▶ **Assignment**:
In this exercise, every entry is to be copied exactly.

▶ **Material provided**:
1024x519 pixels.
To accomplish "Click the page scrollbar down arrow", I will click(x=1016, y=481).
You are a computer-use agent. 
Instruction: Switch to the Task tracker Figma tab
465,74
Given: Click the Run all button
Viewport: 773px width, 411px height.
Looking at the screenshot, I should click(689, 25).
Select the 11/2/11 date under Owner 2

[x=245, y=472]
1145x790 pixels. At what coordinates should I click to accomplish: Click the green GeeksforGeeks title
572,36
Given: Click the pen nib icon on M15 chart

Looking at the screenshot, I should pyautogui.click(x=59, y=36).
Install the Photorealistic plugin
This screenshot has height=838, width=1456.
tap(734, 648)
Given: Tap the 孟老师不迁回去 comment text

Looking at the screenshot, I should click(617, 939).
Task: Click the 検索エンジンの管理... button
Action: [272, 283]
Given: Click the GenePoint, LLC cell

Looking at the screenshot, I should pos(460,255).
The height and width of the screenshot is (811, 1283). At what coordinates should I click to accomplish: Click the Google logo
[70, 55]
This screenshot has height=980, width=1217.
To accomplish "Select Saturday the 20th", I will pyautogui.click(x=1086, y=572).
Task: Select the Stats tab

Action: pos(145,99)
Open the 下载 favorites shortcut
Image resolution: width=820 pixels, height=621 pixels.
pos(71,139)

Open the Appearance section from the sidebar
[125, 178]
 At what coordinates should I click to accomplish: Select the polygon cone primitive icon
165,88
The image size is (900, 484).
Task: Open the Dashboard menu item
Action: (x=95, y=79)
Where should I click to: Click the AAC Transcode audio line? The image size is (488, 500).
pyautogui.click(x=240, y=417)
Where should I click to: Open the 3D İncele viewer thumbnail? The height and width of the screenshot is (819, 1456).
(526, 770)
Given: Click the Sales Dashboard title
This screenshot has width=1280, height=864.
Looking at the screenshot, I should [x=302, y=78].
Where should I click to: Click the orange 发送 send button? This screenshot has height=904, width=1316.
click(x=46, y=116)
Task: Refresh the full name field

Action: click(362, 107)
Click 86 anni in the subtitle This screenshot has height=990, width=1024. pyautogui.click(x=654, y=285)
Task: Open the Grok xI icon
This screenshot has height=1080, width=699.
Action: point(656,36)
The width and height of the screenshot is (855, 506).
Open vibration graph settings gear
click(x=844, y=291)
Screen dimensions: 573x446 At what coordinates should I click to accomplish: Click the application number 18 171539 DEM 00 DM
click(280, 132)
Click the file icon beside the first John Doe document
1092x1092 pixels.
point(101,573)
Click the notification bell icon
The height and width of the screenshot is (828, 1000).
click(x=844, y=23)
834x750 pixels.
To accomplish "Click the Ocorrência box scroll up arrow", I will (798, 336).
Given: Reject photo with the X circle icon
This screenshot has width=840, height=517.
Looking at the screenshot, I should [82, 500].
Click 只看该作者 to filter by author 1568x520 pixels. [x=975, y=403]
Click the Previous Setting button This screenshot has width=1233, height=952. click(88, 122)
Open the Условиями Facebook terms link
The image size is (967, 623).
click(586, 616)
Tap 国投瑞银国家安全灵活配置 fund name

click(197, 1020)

▶ **Output**:
1024x519 pixels.
To accomplish "Click the page scrollbar down arrow", I will click(x=1016, y=481).
You are a computer-use agent. 
Instruction: Switch to the Task tracker Figma tab
465,74
Given: Click the Run all button
Viewport: 773px width, 411px height.
Looking at the screenshot, I should click(689, 25).
Select the 11/2/11 date under Owner 2

[x=245, y=472]
1145x790 pixels. At what coordinates should I click to accomplish: Click the green GeeksforGeeks title
572,36
Given: Click the pen nib icon on M15 chart

Looking at the screenshot, I should pyautogui.click(x=59, y=36).
Install the Photorealistic plugin
This screenshot has height=838, width=1456.
tap(734, 648)
Given: Tap the 孟老师不迁回去 comment text

Looking at the screenshot, I should click(617, 939).
Task: Click the 検索エンジンの管理... button
Action: [272, 283]
Given: Click the GenePoint, LLC cell

Looking at the screenshot, I should pos(460,255).
The height and width of the screenshot is (811, 1283). At what coordinates should I click to accomplish: Click the Google logo
[70, 55]
This screenshot has height=980, width=1217.
To accomplish "Select Saturday the 20th", I will pyautogui.click(x=1086, y=572).
Task: Select the Stats tab

Action: pos(145,99)
Open the 下载 favorites shortcut
Image resolution: width=820 pixels, height=621 pixels.
pos(71,139)

Open the Appearance section from the sidebar
[125, 178]
 At what coordinates should I click to accomplish: Select the polygon cone primitive icon
165,88
The image size is (900, 484).
Task: Open the Dashboard menu item
Action: (x=95, y=79)
Where should I click to: Click the AAC Transcode audio line? The image size is (488, 500).
pyautogui.click(x=240, y=417)
Where should I click to: Open the 3D İncele viewer thumbnail? The height and width of the screenshot is (819, 1456).
(526, 770)
Given: Click the Sales Dashboard title
This screenshot has width=1280, height=864.
Looking at the screenshot, I should [x=302, y=78].
Where should I click to: Click the orange 发送 send button? This screenshot has height=904, width=1316.
click(x=46, y=116)
Task: Refresh the full name field

Action: click(362, 107)
Click 86 anni in the subtitle This screenshot has height=990, width=1024. pyautogui.click(x=654, y=285)
Task: Open the Grok xI icon
This screenshot has height=1080, width=699.
Action: point(656,36)
The width and height of the screenshot is (855, 506).
Open vibration graph settings gear
click(x=844, y=291)
Screen dimensions: 573x446 At what coordinates should I click to accomplish: Click the application number 18 171539 DEM 00 DM
click(280, 132)
Click the file icon beside the first John Doe document
1092x1092 pixels.
point(101,573)
Click the notification bell icon
The height and width of the screenshot is (828, 1000).
click(x=844, y=23)
834x750 pixels.
To accomplish "Click the Ocorrência box scroll up arrow", I will (798, 336).
Given: Reject photo with the X circle icon
This screenshot has width=840, height=517.
Looking at the screenshot, I should [82, 500].
Click 只看该作者 to filter by author 1568x520 pixels. [x=975, y=403]
Click the Previous Setting button This screenshot has width=1233, height=952. click(88, 122)
Open the Условиями Facebook terms link
The image size is (967, 623).
click(586, 616)
Tap 国投瑞银国家安全灵活配置 fund name

click(197, 1020)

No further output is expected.